### [RECORDS FOR THE EXERCISE]
::::
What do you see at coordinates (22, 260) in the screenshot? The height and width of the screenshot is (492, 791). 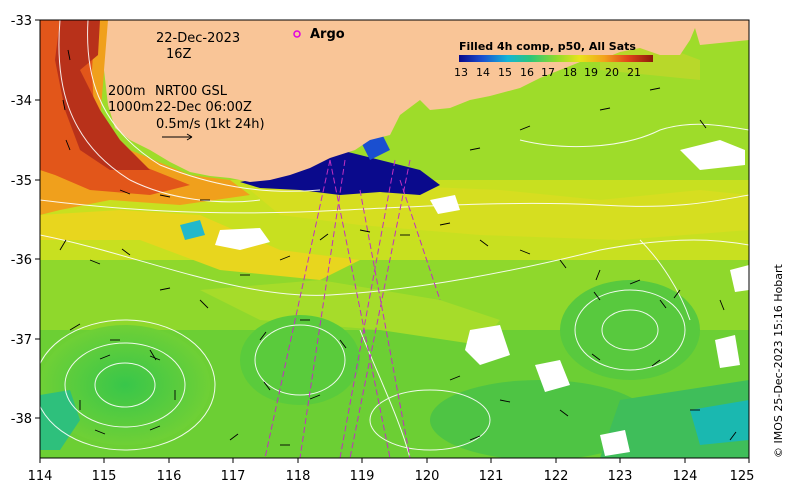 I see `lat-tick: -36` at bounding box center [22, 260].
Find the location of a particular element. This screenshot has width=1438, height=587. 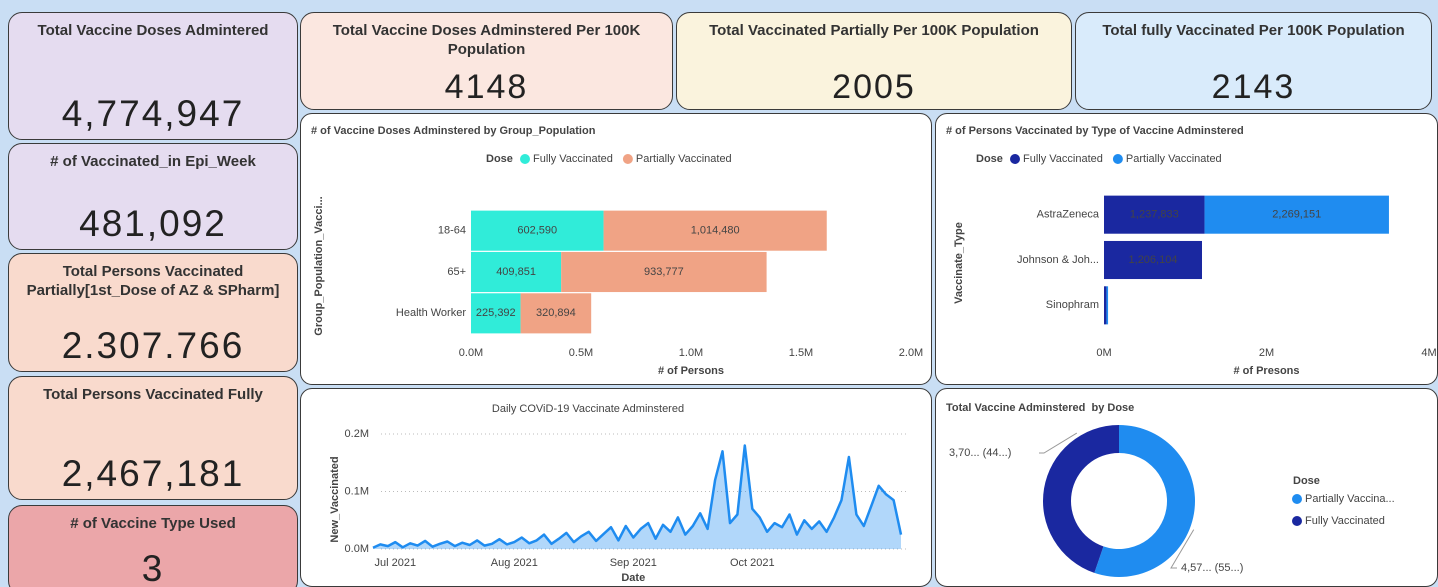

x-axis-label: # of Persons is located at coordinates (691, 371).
::::
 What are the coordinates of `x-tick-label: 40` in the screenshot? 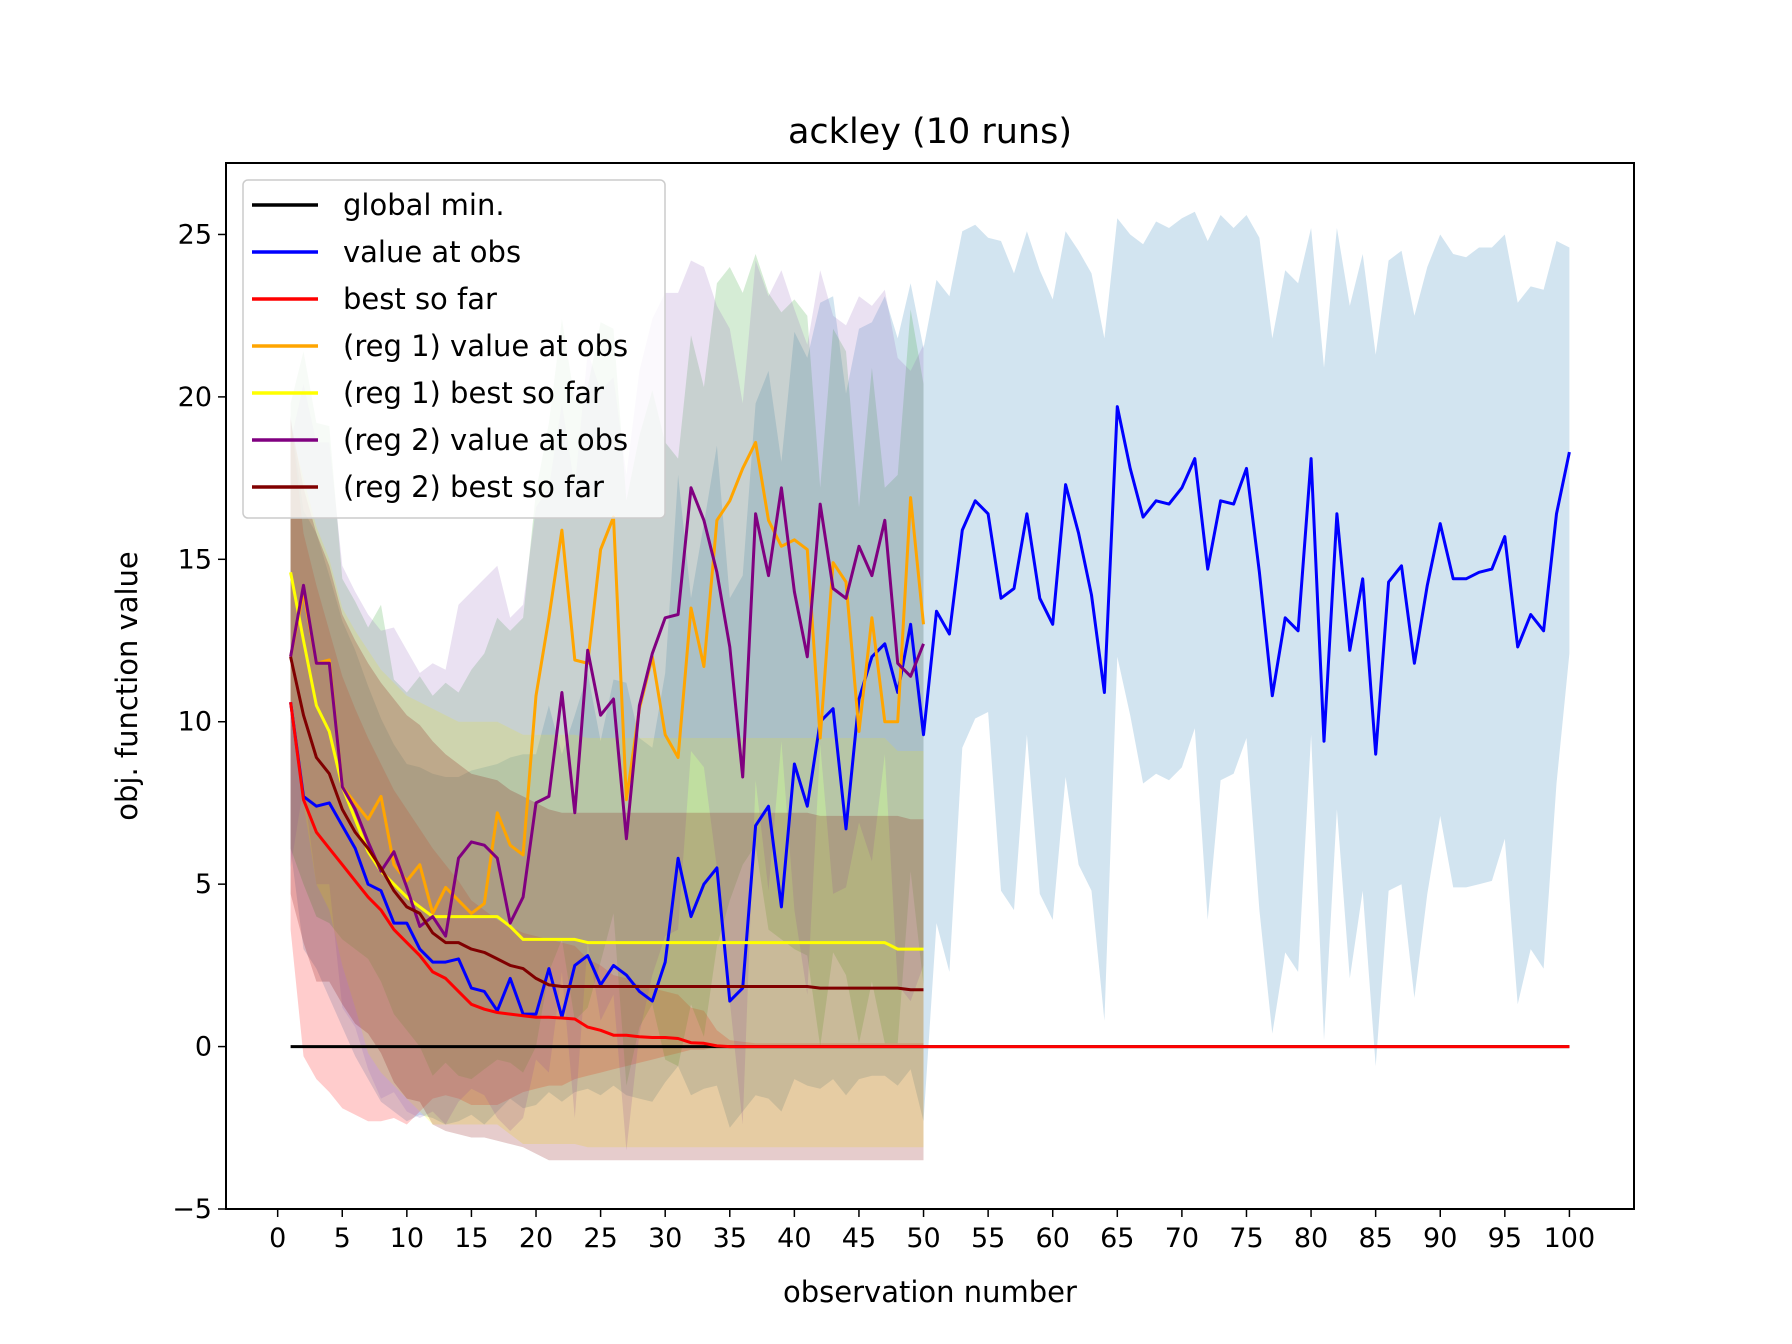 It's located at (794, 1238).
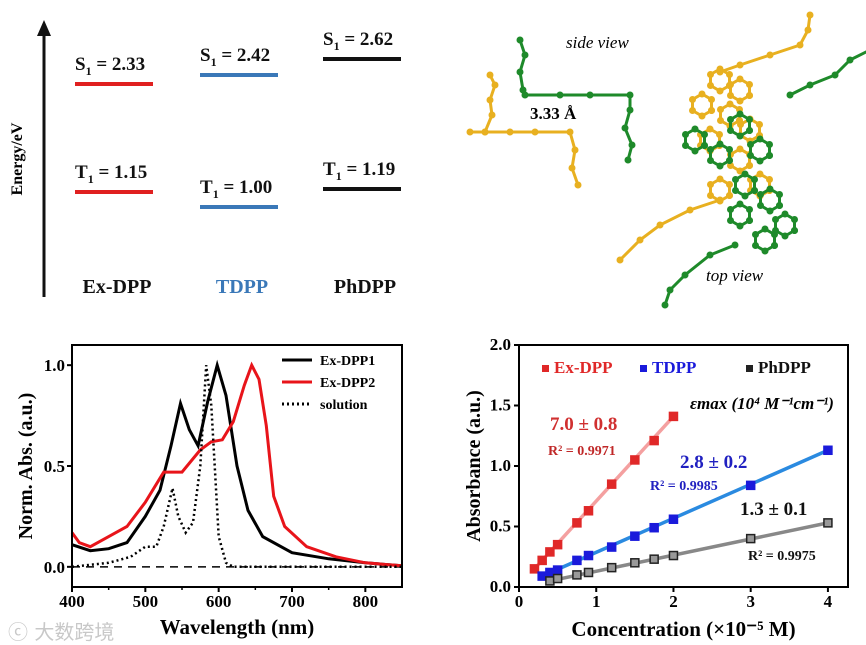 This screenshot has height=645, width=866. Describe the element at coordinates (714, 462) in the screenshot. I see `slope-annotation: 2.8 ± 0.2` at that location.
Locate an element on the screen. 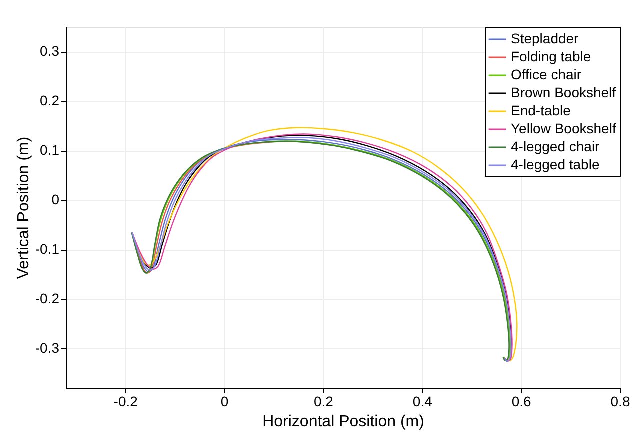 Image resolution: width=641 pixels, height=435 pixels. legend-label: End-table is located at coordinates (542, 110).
::::
### [ACTION ITEM]
Write out the listing lines between the line holding "Find the location" and the line holding "x-axis-label: # of", inclusive, leaving out the pictures.

### [FINAL ANSWER]
Find the location of a particular element. This screenshot has width=1438, height=587. 

x-axis-label: # of Persons is located at coordinates (691, 371).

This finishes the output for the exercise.